From array-based hybridization of Helicobacter pylori isolates to the complete genome sequence of an isolate associated with MALT lymphoma

Abstract

Background: Helicobacter pylori infection is associated with several gastro-duodenal inflammatory diseases of various levels of severity. To determine whether certain combinations of genetic markers can be used to predict the clinical source of the infection, we analyzed well documented and geographically homogenous clinical isolates using a comparative genomics approach.

Results: A set of 254 H. pylori genes was used to perform array-based comparative genomic hybridization among 120 French H. pylori strains associated with chronic gastritis (n = 33), duodenal ulcers (n = 27), intestinal metaplasia (n = 17) or gastric extra-nodal marginal zone B-cell MALT lymphoma (n = 43). Hierarchical cluster analyses of the DNA hybridization values allowed us to identify a homogeneous subpopulation of strains that clustered exclusively with cagPAI minus MALT lymphoma isolates. The genome sequence of B38, a representative of this MALT lymphoma strain-cluster, was completed, fully annotated, and compared with the six previously released H. pylori genomes (i.e. J99, 26695, HPAG1, P12, G27 and Shi470). B38 has the smallest H. pylori genome described thus far (1,576,758 base pairs containing 1,528 CDSs); it contains the vacAs2m2 allele and lacks the genes encoding the major virulence factors (absence of cagPAI, babB, babC, sabB, and homB). Comparative genomics led to the identification of very few sequences that are unique to the B38 strain (9 intact CDSs and 7 pseudogenes). Pair-wise genomic synteny comparisons between B38 and the 6 H. pylori sequenced genomes revealed an almost complete co-linearity, never seen before between the genomes of strain Shi470 (a Peruvian isolate) and B38.

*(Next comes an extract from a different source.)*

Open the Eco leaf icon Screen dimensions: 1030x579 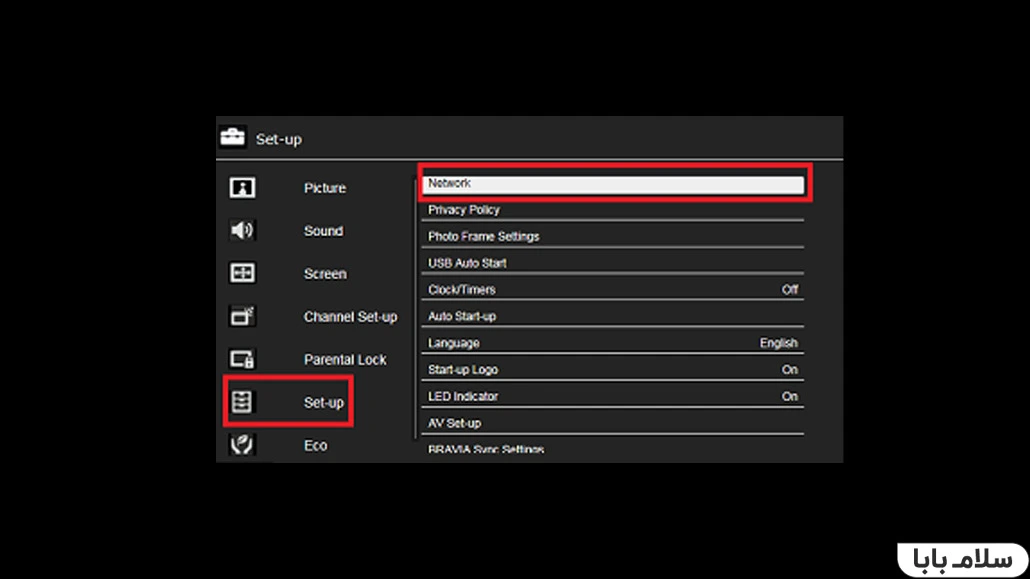242,445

Conclusion: These isolates are deprived of the main H. pylori virulence factors characterized previously, but are nonetheless associated with gastric neoplasia.

Figure 1

Hybridization reactions on a DNA macroarray membrane containing 254 PCR products that are representative of H. pylori strain 26695 (41 ubiquitous genes + 213 non-ubiquitous or strain-specific genes). Bacterial DNAs from 120 isolates involved in various diseases, including chronic gastritis (yellow), intestinal metaplasia (pink), duodenal ulcer (blue) and gastric MZBL (green), were tested by hybridization. Isolates are listed on the horizontal axis, and the genes tested, on the vertical axis. Clustering (genesis software) was carried out using the continuous values from 120 heterologous hybridization experiments, where each value corresponds to the (log₂₆₆₉₅-log_{heterol.strain}) value for each tested gene (see materials & methods). Colors of the line range from blue, if the gene is present, to red, if absent. The range of intermediate colors reflects the degree of hybridization and thus homology, but also the redundancy of the tested genes. This figure represents the clustering based on the complete set of 254 genes.

Figure 2

Hybridization reactions on a DNA macroarray membrane: clustering based on the 48 most discriminatory genes identified as key combinations of variables (genes/axes) from Principal Component Analysis. These 48 genes are labeled in Addional file 1.

Figure 3

Genome map of Helicobacter pylori strain B38. From outside to inside: - GC skew (window 2500, step 500) in blue. - Total CDSs (green) with pseudogenes/partial genes (purple). - CDSs coding for hypothetical restriction/modification systems (purple), phage proteins (orange), or insertion sequences (ISHp609) (green). - Total CDSs according to the matrix defined for gene identification (matrix n°1 in red, matrix N°2 in black, matrix n°3 in green). - RNA (rRNA in green, tRNA in purple and misc_RNA in red). - Rule. - GC% (window 5000, step 2000) in yellow. Red arrow indicates the position of the origin of replication.

Figure 4

Synteny lineplot pair-wise analyses between B38 and the H. pylori strain 26695, J99, HPAG1, Shi470, P12, G27, Helicobacter hepaticus, or Helicobacter acinonychis.